The final pages of this chapter present tips for controlling focus and depth of field in specific types of scenes, including landscapes, objects, and close-up photography.
Focus, Sharpness, and Depth of Field
Focus and sharpness may sound like the same thing, but they really are two related but separate components of good photography. Sharpness refers to the crisp clarity and detail present in a photograph, while focus refers to the controls and action required by your camera to achieve the final sharpness result.
Camera manufacturers have been on a holy quest to get us to forget about focus, assuring us that the cameras are automatic and intuitive enough to read the sceneas well as our minds. Although this is often true, there are times when the camera is less than intuitive, and we have to give it a nudge to get the focus right. To help you do that, we're going to examine the mechanics behind focusing systems, explaining how they work and when you should shift from auto to manual.

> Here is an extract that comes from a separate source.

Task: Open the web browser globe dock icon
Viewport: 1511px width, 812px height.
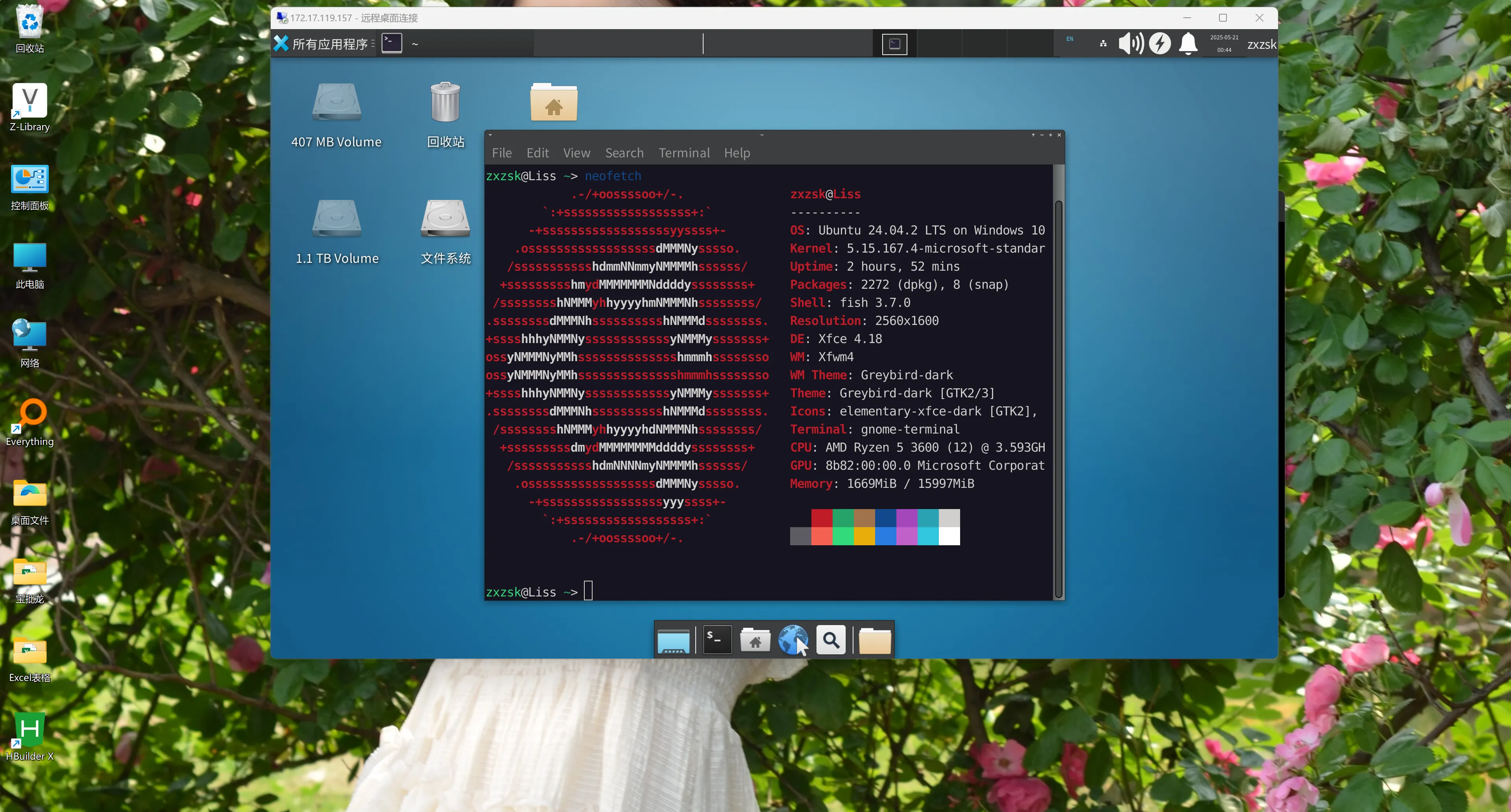Action: pyautogui.click(x=792, y=640)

Focus is also one of the means by which you determine a photo's depth of field. Depth of field is interesting because it controls what parts of the image are in focus as well as the overall clarity of the subject. Thus depth of field plays a significant role as a compositional element, controlling where the viewer looks and the speed with which his or her eyes move through the scene. These issues are covered in greater detail in the next chapter on composition, but for now, the important thing is to understand what depth of field is and how to control it.